## Exercise material
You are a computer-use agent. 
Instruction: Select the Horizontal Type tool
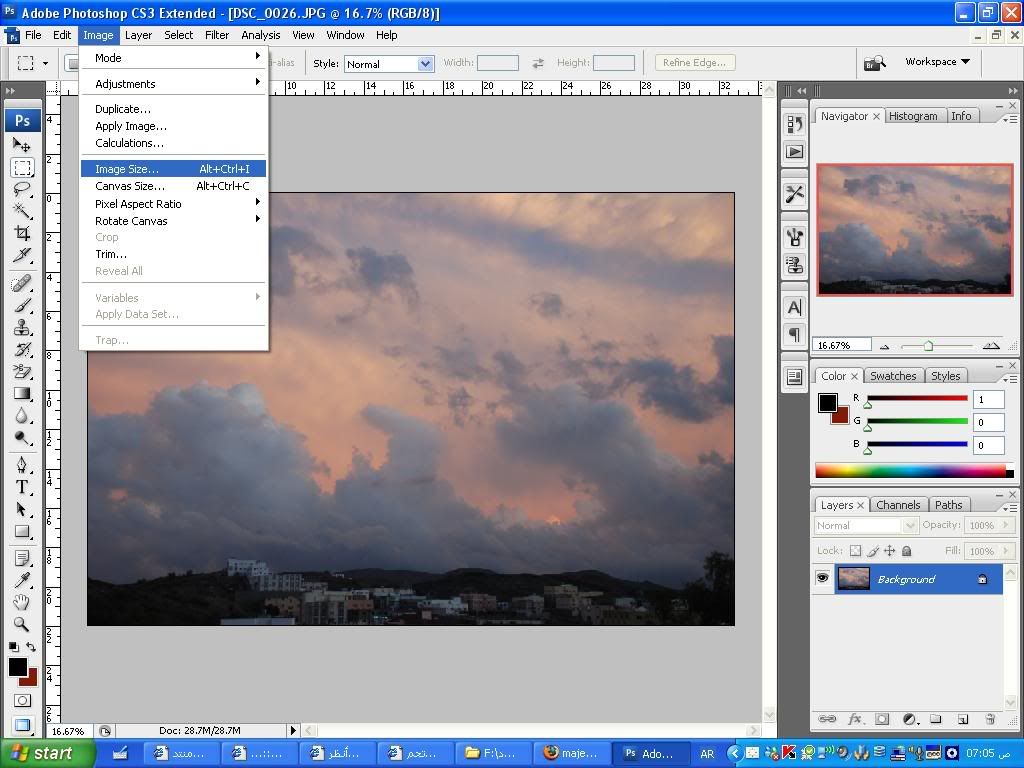[x=22, y=487]
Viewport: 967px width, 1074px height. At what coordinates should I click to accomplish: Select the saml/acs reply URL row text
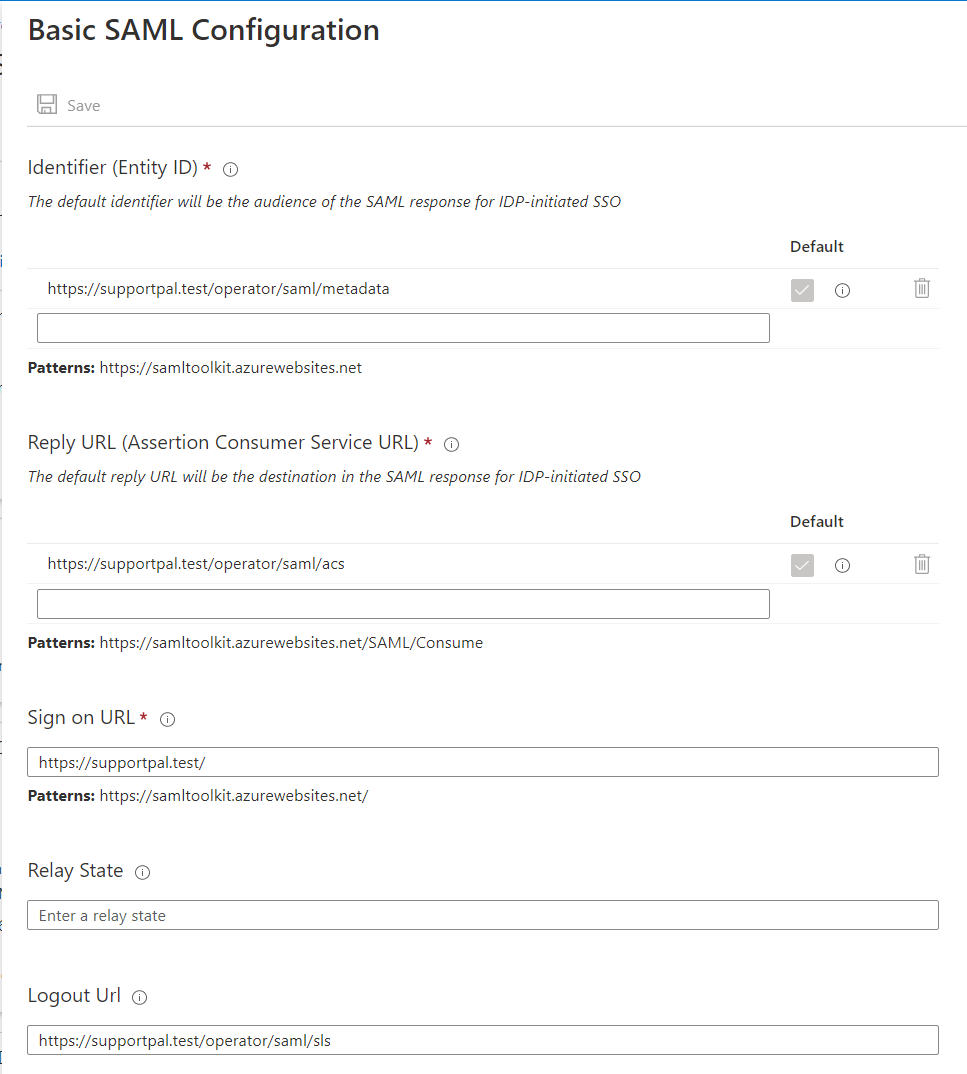point(196,564)
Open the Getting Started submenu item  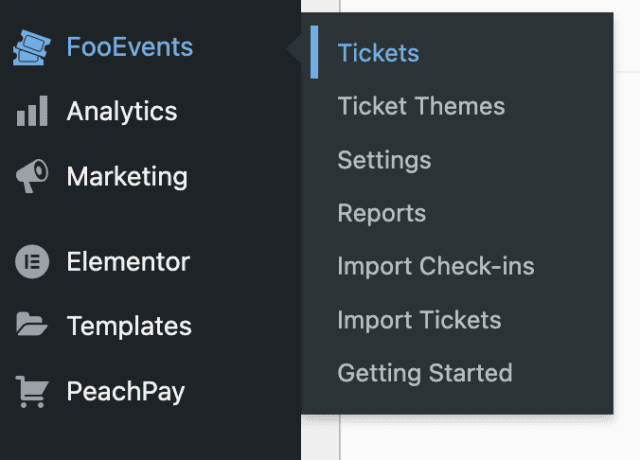[x=425, y=373]
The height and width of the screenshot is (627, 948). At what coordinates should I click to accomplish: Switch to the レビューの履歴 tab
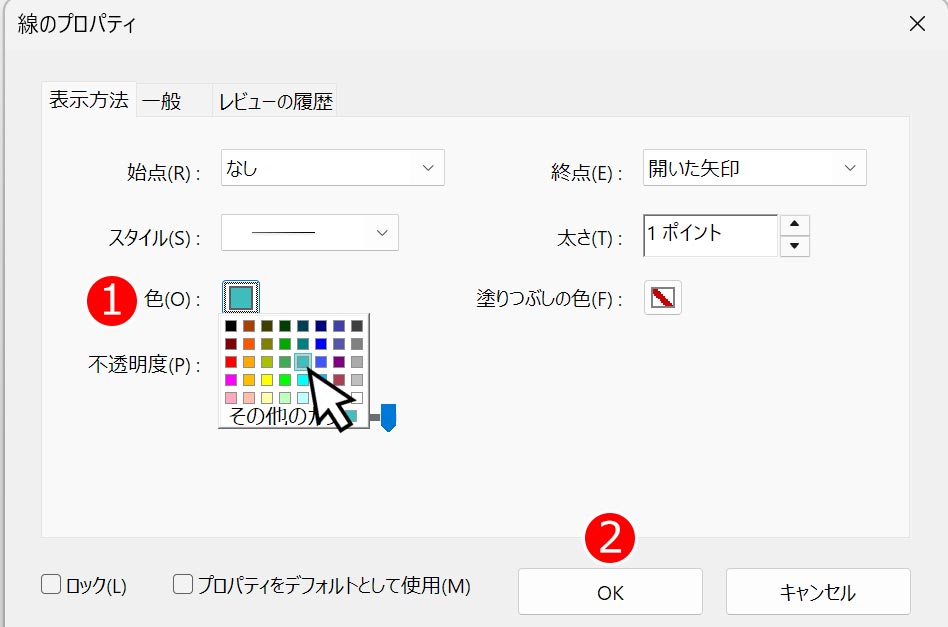coord(274,100)
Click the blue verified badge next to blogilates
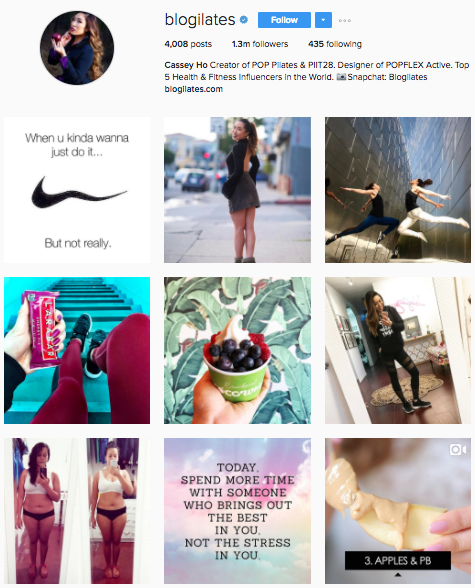Screen dimensions: 475x588 tap(244, 20)
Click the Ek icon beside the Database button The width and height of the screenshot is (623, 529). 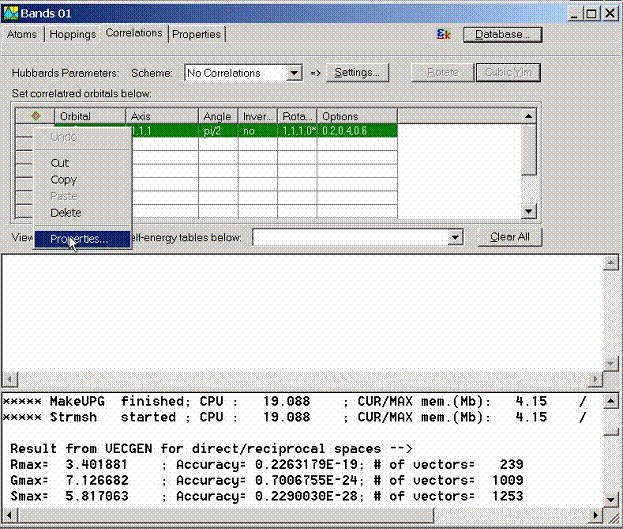[445, 34]
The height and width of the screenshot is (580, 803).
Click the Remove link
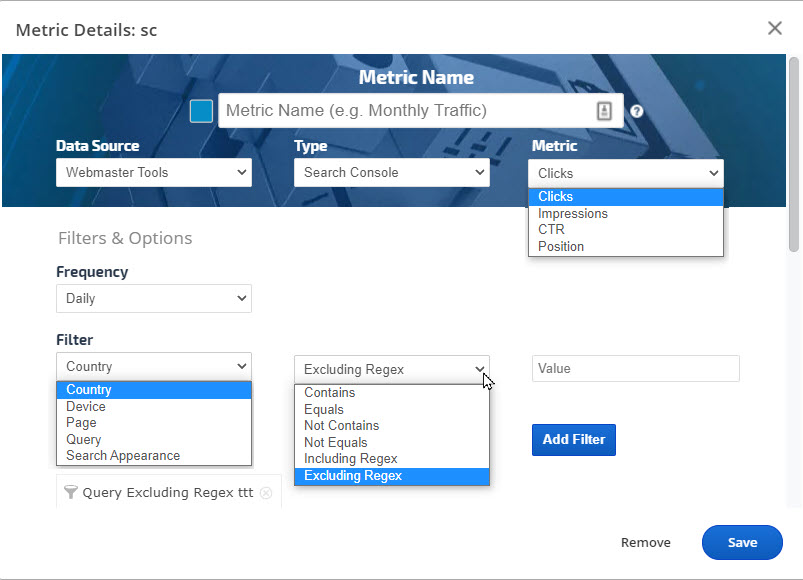(x=646, y=542)
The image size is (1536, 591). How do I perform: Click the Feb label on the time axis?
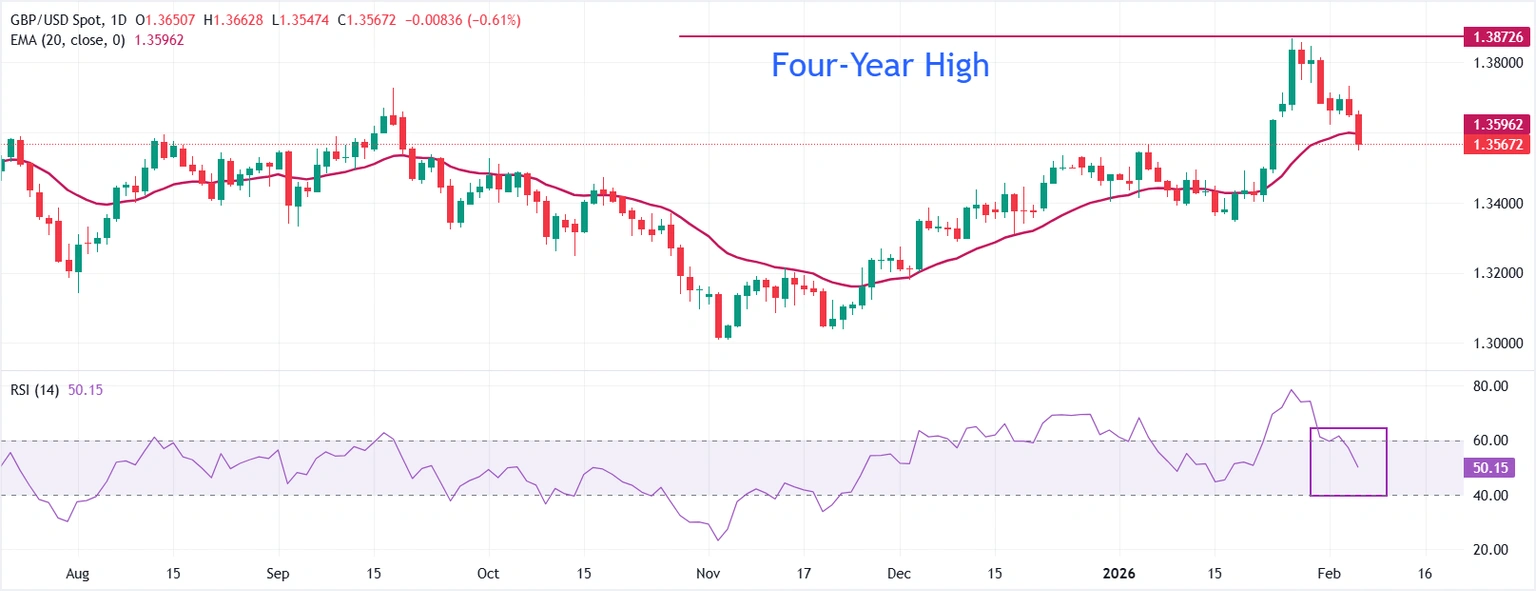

## Task statement
Beginning with the line that holds "Click the Remove link", output each line to the end of the material above, exactly, omitting the pictures.

## Solution
Click the Remove link
(x=646, y=542)
The image size is (1536, 591). How do I perform: Click the Feb label on the time axis?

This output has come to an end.